(Data items)
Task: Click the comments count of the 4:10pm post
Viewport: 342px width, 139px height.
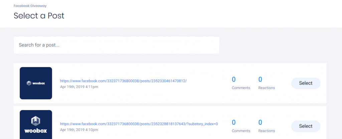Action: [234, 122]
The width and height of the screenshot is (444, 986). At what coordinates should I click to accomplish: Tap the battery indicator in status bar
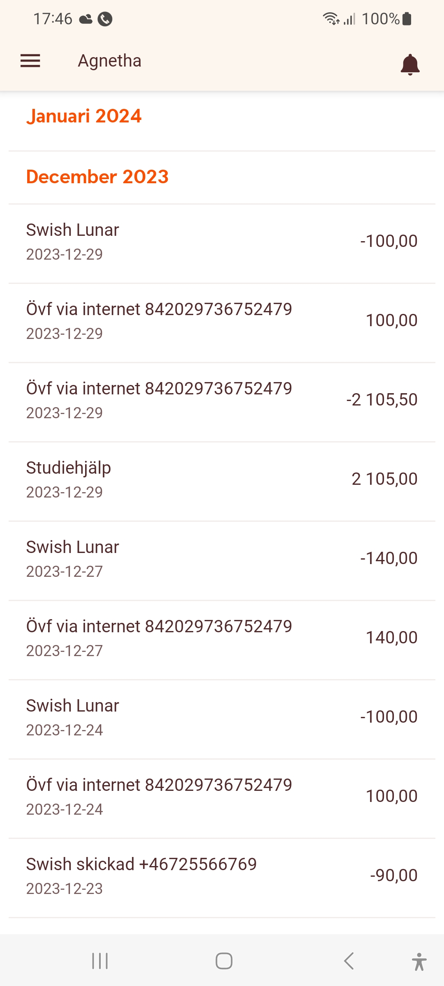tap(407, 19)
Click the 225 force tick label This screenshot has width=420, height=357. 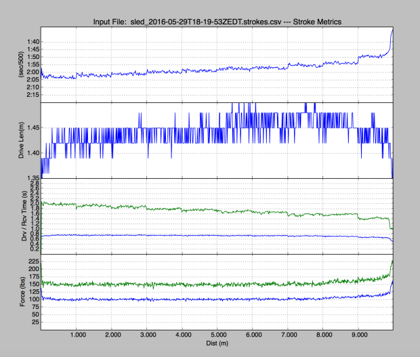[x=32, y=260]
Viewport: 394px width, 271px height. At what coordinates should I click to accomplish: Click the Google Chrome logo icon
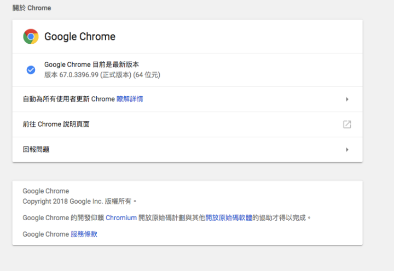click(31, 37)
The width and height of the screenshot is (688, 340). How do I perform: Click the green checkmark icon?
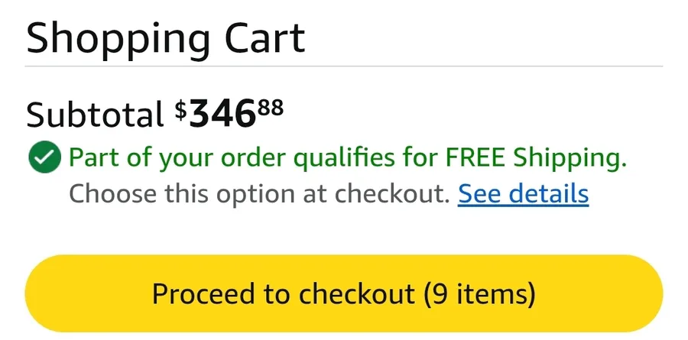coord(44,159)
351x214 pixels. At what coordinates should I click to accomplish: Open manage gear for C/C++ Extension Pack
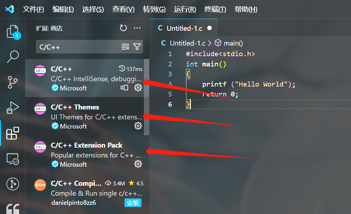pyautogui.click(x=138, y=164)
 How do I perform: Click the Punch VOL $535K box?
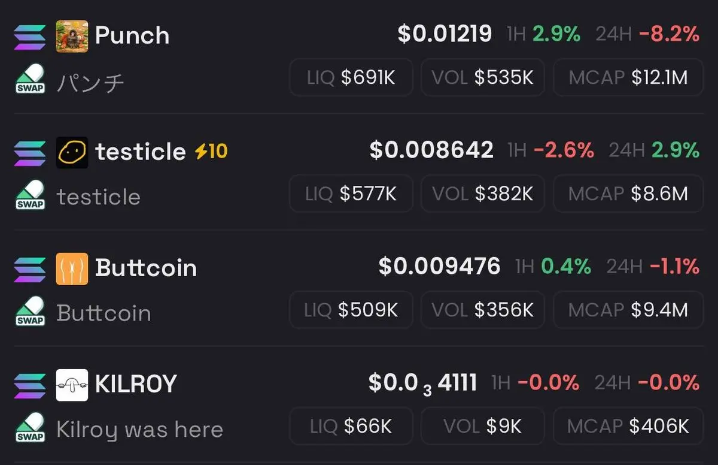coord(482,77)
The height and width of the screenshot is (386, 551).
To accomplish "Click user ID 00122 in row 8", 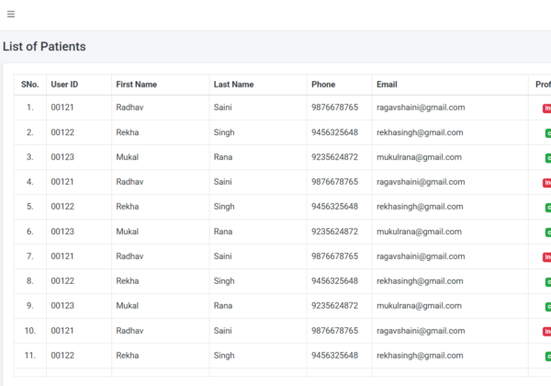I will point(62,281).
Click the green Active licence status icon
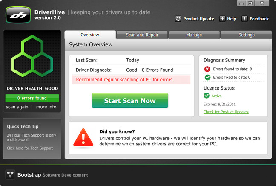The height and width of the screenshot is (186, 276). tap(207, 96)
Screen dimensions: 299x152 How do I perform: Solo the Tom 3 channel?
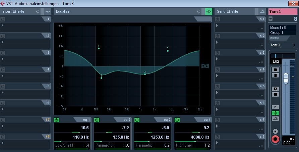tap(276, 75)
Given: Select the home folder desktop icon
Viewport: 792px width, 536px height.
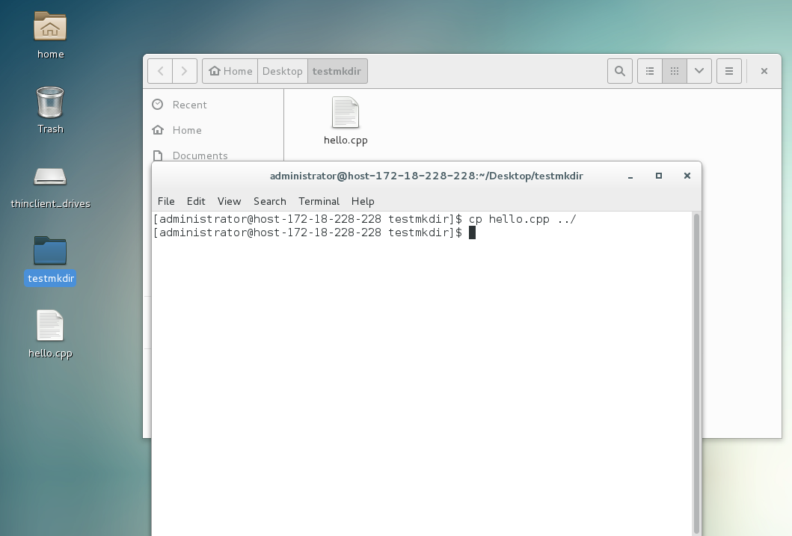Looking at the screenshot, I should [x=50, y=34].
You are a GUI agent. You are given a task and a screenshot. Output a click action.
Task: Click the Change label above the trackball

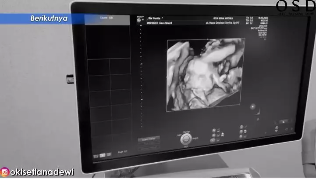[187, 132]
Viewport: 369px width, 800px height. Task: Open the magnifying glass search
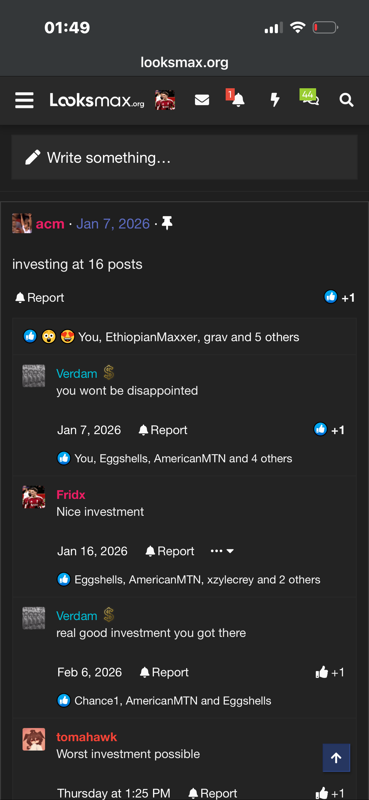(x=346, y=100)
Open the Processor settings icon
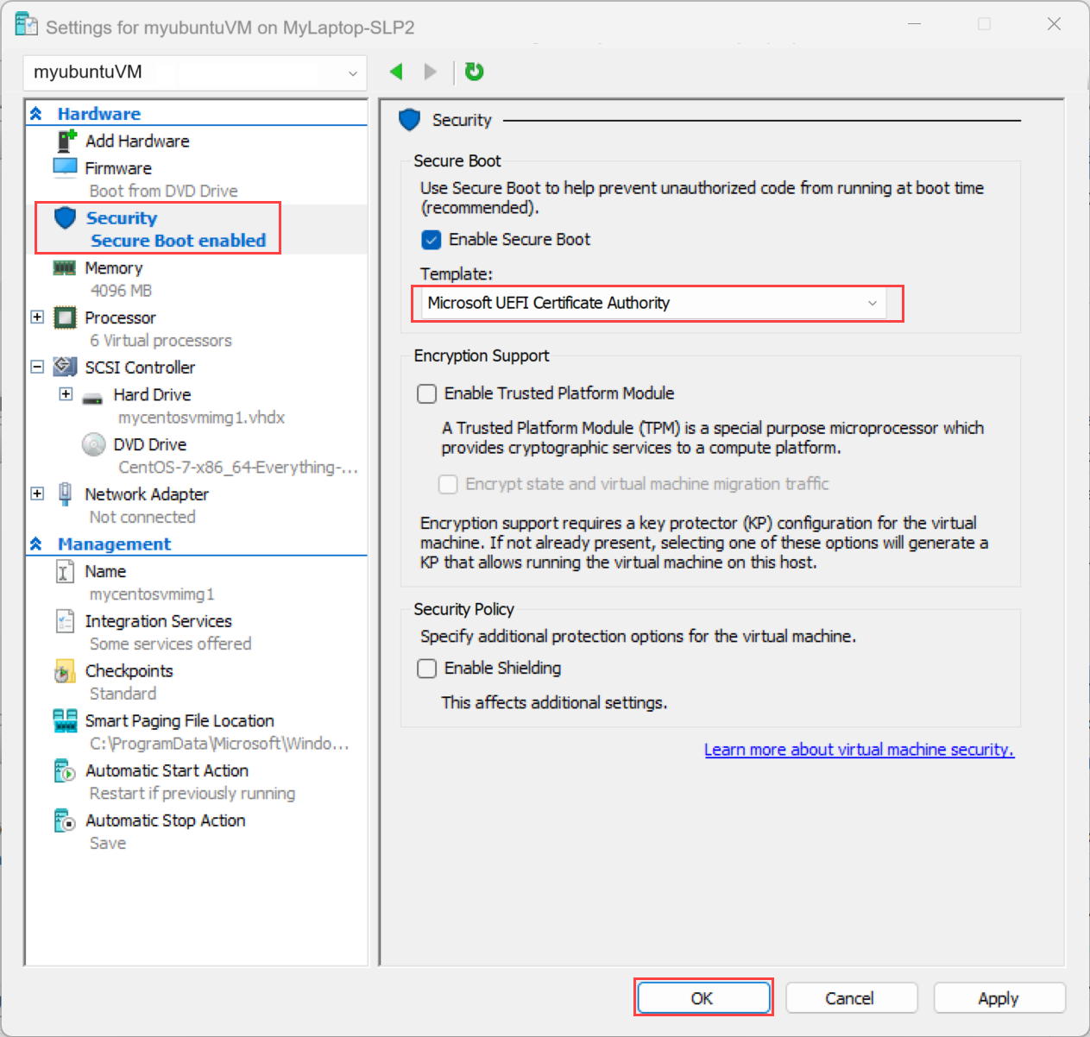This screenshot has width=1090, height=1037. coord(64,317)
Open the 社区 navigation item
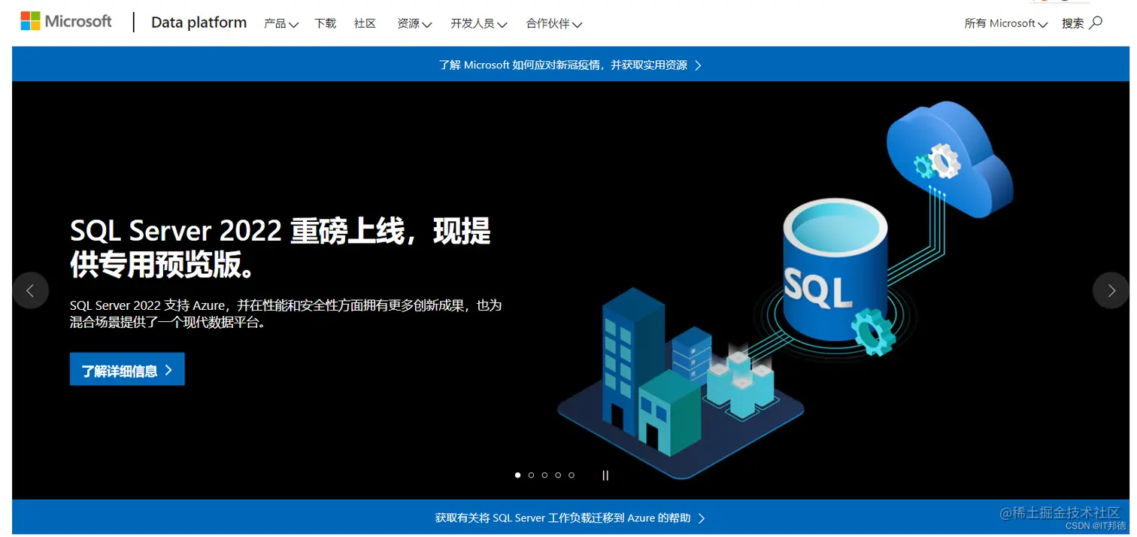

What the task asks: Every line from the one with "Click the green Active licence status icon" through the last line of the data must be copied exactly. Leave the pictures out.

Answer for the task:
Click the green Active licence status icon
The height and width of the screenshot is (186, 276). tap(207, 96)
Screen dimensions: 299x152 How do I perform: Solo the Tom 3 channel?
tap(276, 75)
Given: Select the home folder desktop icon
Viewport: 792px width, 536px height.
Looking at the screenshot, I should [x=50, y=34].
You are a GUI agent. You are given a task and a screenshot. Output a click action.
Task: Click the Change label above the trackball

[187, 132]
Viewport: 369px width, 800px height. Task: Open the magnifying glass search
(x=346, y=100)
Open the Processor settings icon
This screenshot has width=1090, height=1037. coord(64,317)
Open the 社区 navigation item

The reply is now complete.